Always, always, always HYDRATE before and after your workout.

MONDAY
Hip Lifts 2 min. *Tip* for extra burn extend hips as high as you can pull
tummy in and hold for 15 sec.
Jump Splits (2 min)
Rotating side lunge (2 min)
Pulse Lunge (2 min)
Break 30 seconds (2 min)
Toe touches (2 min)
Plank (1 min)
Hip extensions (1min/side)
Squat jumps (2 mins)
5o Squats
Repeat 3X
*Bonus Tip* Maximize Your Workout. End with a 15-minute run

Tuesday
Light 20 minute run, skip, jump rope, dance, brisk walk any activity that
elevates the heart rate. Youre resting your muscles and allowing them to
repair.

Wednesday
Hip Lifts (2 min)
Squat jumps
Toe Touches (2 min)
Kick Downs (2 min)
Break 30 sec.
60 Squats (2 min)
Pulse Lunges (2 min)

Hip extensions (1min/side)


Plank (1 min)
Alt. Forward Lunges (2 min)
Rep 3X

Thursday
20 minute run, skip, jump rope, dance, brisk walk any activity that
elevates the heart rate.
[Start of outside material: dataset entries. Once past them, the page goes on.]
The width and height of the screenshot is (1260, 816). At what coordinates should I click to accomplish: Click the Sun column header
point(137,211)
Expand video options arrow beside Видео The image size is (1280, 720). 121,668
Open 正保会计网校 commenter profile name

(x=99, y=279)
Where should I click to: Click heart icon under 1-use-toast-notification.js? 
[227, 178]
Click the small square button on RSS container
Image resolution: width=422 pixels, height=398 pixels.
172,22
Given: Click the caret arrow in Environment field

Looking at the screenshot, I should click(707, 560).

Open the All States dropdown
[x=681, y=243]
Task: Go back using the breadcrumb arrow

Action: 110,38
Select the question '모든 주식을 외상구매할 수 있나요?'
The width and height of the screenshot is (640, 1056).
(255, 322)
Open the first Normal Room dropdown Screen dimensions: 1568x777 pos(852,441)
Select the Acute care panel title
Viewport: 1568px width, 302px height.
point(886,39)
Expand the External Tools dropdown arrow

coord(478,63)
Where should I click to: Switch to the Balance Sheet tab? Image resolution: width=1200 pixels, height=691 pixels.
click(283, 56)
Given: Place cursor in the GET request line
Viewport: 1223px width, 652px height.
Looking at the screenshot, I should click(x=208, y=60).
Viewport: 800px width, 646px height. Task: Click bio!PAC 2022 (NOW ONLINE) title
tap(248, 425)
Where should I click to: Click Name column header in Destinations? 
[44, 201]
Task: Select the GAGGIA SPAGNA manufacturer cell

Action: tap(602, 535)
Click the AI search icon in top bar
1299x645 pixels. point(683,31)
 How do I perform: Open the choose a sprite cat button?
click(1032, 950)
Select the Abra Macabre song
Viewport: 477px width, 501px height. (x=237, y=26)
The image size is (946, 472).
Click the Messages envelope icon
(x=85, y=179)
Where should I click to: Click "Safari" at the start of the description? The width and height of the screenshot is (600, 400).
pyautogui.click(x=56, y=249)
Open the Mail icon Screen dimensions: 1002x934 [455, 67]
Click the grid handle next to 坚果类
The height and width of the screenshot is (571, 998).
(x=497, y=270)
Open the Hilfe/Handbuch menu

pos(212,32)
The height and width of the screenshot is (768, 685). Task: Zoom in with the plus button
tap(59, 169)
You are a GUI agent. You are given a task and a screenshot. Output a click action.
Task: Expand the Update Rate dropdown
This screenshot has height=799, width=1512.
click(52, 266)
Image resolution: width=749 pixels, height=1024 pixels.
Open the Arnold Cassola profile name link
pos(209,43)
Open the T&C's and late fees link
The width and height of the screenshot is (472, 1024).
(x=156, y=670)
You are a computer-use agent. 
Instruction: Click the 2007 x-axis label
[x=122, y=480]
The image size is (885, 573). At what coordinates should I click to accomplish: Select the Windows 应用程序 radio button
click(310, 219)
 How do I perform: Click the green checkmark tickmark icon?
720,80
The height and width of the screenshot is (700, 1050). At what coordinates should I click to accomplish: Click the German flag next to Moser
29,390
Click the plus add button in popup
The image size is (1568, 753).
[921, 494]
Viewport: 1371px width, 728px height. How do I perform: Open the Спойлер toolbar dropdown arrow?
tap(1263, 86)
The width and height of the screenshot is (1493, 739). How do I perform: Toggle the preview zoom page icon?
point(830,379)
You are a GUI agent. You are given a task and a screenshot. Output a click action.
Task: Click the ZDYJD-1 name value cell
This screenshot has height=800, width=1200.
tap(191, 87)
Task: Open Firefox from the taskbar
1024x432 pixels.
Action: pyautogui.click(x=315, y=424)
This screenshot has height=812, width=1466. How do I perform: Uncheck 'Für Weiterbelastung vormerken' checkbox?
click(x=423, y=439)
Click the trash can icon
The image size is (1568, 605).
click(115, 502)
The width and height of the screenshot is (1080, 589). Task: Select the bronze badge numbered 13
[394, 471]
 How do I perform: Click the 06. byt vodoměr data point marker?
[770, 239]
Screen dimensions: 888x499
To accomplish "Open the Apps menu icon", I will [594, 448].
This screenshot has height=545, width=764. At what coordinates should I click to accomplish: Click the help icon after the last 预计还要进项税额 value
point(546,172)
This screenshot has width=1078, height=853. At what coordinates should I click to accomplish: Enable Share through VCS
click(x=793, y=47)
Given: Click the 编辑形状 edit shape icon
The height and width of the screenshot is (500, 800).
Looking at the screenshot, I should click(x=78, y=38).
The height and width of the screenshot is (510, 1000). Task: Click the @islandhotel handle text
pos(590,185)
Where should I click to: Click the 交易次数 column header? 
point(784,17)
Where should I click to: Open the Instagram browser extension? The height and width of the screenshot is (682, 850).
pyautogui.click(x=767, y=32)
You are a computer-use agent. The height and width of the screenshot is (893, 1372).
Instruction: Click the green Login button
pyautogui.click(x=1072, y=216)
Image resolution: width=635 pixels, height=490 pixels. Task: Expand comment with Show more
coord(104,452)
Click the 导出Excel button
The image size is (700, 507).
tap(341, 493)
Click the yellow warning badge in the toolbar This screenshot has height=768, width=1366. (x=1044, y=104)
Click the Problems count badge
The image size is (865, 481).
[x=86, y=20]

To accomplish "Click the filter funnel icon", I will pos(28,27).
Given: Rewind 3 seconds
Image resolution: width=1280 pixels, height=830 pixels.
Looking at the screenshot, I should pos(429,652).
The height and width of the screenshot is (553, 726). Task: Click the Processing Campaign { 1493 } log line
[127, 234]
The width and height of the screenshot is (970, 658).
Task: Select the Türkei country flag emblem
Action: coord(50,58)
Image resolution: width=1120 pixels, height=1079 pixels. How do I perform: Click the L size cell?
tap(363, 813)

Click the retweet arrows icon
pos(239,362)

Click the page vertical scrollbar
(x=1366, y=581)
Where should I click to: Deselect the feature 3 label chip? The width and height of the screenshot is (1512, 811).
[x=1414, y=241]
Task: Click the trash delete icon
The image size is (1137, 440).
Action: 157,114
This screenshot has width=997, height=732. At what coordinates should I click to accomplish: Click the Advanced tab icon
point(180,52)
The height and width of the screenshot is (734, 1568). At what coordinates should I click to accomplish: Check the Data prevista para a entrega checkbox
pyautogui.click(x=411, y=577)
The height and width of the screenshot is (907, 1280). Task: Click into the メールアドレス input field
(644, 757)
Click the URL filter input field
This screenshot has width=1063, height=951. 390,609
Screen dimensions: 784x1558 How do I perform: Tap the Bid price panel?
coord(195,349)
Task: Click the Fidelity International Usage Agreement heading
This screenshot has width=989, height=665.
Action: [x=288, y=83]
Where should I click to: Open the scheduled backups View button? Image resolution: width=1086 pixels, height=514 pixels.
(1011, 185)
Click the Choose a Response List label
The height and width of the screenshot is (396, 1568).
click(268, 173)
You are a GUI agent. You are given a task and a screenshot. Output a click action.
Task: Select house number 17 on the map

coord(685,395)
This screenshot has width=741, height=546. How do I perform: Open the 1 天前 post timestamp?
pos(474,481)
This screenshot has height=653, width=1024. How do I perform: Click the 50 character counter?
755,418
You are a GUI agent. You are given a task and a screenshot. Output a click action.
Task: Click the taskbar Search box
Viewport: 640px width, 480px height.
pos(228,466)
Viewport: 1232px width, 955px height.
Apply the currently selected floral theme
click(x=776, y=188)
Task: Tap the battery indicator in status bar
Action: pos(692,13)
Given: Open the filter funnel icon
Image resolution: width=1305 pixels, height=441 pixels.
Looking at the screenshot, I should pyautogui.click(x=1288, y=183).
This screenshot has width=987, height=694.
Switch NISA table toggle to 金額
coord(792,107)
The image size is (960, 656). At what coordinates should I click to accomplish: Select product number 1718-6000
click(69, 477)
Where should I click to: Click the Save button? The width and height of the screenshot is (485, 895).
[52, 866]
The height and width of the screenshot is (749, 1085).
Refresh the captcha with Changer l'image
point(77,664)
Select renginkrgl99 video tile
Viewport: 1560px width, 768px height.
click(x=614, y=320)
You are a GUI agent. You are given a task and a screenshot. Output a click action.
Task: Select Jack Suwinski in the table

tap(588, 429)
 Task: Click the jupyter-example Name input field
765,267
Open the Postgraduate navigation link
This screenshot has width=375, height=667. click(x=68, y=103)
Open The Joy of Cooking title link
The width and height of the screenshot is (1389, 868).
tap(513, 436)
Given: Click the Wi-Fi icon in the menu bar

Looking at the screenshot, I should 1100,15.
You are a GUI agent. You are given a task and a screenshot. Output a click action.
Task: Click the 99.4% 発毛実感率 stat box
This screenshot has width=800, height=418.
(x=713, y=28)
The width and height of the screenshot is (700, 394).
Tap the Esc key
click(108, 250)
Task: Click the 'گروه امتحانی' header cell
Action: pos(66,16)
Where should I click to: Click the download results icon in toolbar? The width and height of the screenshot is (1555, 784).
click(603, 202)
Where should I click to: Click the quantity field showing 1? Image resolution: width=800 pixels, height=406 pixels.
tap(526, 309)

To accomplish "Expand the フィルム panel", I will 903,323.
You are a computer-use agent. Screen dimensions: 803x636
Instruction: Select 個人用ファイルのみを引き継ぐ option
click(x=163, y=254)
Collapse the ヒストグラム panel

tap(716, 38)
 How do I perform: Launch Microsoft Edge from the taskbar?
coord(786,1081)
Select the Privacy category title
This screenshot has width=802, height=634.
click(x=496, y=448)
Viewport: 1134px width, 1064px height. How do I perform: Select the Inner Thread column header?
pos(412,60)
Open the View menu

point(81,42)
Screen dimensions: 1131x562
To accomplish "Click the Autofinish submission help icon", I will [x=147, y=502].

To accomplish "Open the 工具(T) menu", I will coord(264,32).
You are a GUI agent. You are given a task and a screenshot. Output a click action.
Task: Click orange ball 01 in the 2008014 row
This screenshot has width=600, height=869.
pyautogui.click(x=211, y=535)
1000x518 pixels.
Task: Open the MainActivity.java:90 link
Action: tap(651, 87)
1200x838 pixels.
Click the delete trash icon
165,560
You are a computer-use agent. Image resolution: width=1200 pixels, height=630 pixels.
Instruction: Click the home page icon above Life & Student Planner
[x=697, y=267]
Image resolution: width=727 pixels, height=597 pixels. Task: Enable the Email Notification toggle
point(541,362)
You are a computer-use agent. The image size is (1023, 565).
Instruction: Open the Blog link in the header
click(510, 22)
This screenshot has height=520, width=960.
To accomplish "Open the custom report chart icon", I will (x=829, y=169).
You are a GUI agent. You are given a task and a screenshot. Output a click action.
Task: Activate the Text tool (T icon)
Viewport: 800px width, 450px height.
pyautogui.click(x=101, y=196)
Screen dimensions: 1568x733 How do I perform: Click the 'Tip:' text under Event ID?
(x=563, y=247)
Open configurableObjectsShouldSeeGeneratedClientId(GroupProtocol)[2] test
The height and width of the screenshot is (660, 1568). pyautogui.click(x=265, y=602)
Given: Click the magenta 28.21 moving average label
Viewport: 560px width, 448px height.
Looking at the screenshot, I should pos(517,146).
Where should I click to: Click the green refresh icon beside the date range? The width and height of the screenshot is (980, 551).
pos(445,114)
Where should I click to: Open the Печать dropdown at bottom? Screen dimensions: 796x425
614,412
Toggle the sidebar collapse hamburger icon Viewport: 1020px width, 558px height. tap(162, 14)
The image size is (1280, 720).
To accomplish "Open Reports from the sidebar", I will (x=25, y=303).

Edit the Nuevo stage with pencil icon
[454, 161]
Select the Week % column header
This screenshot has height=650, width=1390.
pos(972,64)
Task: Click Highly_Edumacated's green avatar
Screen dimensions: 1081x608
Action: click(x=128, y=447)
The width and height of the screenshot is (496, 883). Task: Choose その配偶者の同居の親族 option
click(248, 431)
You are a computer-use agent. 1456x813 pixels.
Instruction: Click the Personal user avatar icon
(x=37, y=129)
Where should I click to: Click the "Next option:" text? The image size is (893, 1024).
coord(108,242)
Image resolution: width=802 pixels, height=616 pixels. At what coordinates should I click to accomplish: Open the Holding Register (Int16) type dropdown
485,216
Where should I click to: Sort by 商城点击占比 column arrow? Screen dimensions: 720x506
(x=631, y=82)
Youre resting your muscles and allowing them to
repair.

Friday
Squat jumps (2 min)
Split Jumps (2 min)
Pulse lunges (2 min)
Walking Lunges (2 min)
Break 30 sec. (2 min)
High Knee (2 min)
50 Squats (2 min)
Lateral Squats (2 min)
V-Ups (2 min)
Mountain Climbers (2 min)
Pulse Squats (2 min)
Repeat 3x
*tip* Add weights for added burn
Always end your workout with a good cool down.